☆ ☆ ☆ ☆
The
Salesman (2016) – A. Farhadi
Rather harrowing in its portrayal of how
sexual assault can affect a marriage (both the victim and her husband and their
relationship). But also rather strange
in its fusing of Arthur Miller’s Death of a Salesman to its plot -- as both a
thematic parallel (in which a man responds to an apparent threat to his masculinity)

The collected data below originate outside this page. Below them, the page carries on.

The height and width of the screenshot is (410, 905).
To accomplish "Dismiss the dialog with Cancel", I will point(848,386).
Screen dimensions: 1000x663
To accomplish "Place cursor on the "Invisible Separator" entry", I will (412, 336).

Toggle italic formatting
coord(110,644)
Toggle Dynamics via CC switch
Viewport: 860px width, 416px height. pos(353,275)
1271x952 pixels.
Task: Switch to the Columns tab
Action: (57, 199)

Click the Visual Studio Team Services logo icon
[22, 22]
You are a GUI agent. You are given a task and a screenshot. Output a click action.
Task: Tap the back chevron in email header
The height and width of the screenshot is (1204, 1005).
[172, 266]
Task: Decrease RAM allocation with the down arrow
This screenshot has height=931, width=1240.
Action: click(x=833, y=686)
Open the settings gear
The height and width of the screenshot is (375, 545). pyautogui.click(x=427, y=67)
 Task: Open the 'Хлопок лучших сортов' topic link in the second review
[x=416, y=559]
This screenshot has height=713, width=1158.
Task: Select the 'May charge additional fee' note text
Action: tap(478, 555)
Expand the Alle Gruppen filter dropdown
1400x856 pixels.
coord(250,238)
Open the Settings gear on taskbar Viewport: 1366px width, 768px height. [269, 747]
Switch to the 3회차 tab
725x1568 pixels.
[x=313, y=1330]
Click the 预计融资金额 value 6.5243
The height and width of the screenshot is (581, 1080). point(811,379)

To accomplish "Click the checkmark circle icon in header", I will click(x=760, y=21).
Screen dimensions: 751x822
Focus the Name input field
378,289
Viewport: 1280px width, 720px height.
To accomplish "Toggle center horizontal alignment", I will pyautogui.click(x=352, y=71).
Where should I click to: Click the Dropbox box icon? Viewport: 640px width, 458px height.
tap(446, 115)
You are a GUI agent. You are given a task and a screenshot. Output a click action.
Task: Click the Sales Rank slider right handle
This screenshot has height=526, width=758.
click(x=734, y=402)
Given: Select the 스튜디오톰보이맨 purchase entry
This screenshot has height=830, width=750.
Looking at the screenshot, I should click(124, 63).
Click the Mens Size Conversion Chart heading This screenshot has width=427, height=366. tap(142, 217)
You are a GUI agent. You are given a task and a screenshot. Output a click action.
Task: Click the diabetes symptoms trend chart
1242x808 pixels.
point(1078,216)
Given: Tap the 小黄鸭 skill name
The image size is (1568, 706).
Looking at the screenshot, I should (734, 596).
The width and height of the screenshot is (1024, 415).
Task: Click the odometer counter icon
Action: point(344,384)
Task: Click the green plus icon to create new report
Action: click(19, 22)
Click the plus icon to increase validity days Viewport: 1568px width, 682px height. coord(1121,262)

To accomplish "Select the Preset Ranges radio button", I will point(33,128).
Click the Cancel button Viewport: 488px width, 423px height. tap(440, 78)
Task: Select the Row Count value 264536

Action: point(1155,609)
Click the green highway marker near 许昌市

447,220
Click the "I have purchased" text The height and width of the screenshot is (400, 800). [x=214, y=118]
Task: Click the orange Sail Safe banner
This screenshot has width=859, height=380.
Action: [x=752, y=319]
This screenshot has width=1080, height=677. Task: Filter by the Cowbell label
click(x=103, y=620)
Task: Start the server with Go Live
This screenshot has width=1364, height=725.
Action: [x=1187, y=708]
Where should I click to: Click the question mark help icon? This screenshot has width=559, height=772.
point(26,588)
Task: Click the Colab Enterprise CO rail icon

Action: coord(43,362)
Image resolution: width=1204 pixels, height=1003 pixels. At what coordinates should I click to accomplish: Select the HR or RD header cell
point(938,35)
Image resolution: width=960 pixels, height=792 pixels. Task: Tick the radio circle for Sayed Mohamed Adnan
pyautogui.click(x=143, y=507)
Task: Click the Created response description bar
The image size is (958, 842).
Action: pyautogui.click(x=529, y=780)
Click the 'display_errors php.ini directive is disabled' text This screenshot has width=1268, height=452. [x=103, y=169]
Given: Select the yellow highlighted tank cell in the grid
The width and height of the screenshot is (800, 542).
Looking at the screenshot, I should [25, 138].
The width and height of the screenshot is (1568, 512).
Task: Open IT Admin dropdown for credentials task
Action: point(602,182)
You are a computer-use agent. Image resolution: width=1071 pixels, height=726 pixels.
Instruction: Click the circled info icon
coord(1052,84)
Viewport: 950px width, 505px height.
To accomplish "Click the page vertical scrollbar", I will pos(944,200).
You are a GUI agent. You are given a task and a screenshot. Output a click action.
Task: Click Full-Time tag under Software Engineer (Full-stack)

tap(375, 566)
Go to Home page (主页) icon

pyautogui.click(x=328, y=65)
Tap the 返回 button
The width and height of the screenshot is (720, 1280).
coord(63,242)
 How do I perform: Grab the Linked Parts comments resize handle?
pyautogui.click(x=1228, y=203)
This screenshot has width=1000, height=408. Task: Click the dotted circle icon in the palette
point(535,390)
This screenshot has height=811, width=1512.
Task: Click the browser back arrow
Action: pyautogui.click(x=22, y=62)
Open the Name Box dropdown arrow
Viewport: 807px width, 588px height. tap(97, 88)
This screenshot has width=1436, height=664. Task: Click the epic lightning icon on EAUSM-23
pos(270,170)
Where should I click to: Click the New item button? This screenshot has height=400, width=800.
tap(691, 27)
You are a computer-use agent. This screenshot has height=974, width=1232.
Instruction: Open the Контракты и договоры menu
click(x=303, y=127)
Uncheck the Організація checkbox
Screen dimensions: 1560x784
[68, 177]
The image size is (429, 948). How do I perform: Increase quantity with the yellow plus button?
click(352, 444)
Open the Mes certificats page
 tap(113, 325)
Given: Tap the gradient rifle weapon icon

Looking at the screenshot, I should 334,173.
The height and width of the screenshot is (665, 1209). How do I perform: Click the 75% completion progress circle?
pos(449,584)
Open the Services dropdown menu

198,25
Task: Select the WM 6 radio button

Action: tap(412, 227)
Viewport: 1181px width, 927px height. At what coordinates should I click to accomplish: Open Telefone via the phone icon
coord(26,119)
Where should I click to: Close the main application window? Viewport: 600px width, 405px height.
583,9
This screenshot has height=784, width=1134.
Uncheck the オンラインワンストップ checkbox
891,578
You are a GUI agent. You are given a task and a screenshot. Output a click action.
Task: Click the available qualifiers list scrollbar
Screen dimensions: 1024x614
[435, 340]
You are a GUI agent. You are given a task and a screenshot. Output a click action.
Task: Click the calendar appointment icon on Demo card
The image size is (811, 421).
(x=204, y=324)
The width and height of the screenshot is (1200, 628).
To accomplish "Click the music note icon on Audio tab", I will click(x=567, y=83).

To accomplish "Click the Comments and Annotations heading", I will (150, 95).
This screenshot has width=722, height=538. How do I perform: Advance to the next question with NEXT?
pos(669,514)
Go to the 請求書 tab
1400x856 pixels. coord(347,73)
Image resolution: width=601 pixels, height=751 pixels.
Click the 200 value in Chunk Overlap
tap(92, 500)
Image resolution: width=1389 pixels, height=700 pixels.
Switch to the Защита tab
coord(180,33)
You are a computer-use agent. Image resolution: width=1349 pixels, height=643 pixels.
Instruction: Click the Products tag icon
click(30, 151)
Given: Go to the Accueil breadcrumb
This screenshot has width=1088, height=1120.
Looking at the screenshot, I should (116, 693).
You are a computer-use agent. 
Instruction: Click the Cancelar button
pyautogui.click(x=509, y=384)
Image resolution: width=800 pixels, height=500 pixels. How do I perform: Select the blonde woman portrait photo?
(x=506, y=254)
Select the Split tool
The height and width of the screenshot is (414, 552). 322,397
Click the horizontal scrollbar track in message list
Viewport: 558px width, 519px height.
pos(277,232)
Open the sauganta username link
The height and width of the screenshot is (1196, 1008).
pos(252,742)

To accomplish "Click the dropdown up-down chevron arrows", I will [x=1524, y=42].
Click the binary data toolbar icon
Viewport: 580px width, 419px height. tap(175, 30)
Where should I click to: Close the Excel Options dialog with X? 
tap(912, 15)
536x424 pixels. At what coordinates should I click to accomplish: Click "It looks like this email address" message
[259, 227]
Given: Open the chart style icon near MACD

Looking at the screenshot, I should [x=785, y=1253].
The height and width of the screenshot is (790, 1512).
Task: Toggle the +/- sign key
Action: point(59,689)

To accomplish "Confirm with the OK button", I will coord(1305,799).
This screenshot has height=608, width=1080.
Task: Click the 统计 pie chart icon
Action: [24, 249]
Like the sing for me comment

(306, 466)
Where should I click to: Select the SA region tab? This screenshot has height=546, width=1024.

and a surprisingly literal denouement (which I’ll leave unexplained so as not
to spoil things). You see the couple are
actors who actually star in a community production of the play and a meeting
with the local censors is the event that keeps the husband away late at the
time his wife is attacked. Then begins a
search for the attacker and director Asghar Farhadi lets this unfold as any
mystery might; they find his keys and his abandoned pick-up and try to piece
things together without the aid of the police, who probably can’t be trusted. At
the same time, we see how the trauma is impacting the couple, separately and
together, and their psychological reactions and subsequent actions; Shahab
Hosseini and Taraneh Alidoosti manage to convey some very nuanced and
ambivalent feelings in their very strong performances. Farhadi is a master at playing on the
ambiguities in situations; it is hard to know who is right and who is wrong and
what the best course of action should be – and this is before he throws in a
plot twist or two. He won the Oscar for best foreign film for A Separation, 2011,
and then again for this film. His films
show us Iranian society and its unique culture and constraints but it also
shows us how people living there have the same feelings, needs, and moral
choices as anywhere else. All of Farhadi’s
films are great but if I had to rank them, I would probably place About Elly
(2009), A Separation (2011) and perhaps Fireworks Wednesday (2006) a bit higher
than this one, which feels a little more forced and grimmer than usual. But that is merely a quibble when all of his
output is strides ahead of most challengers.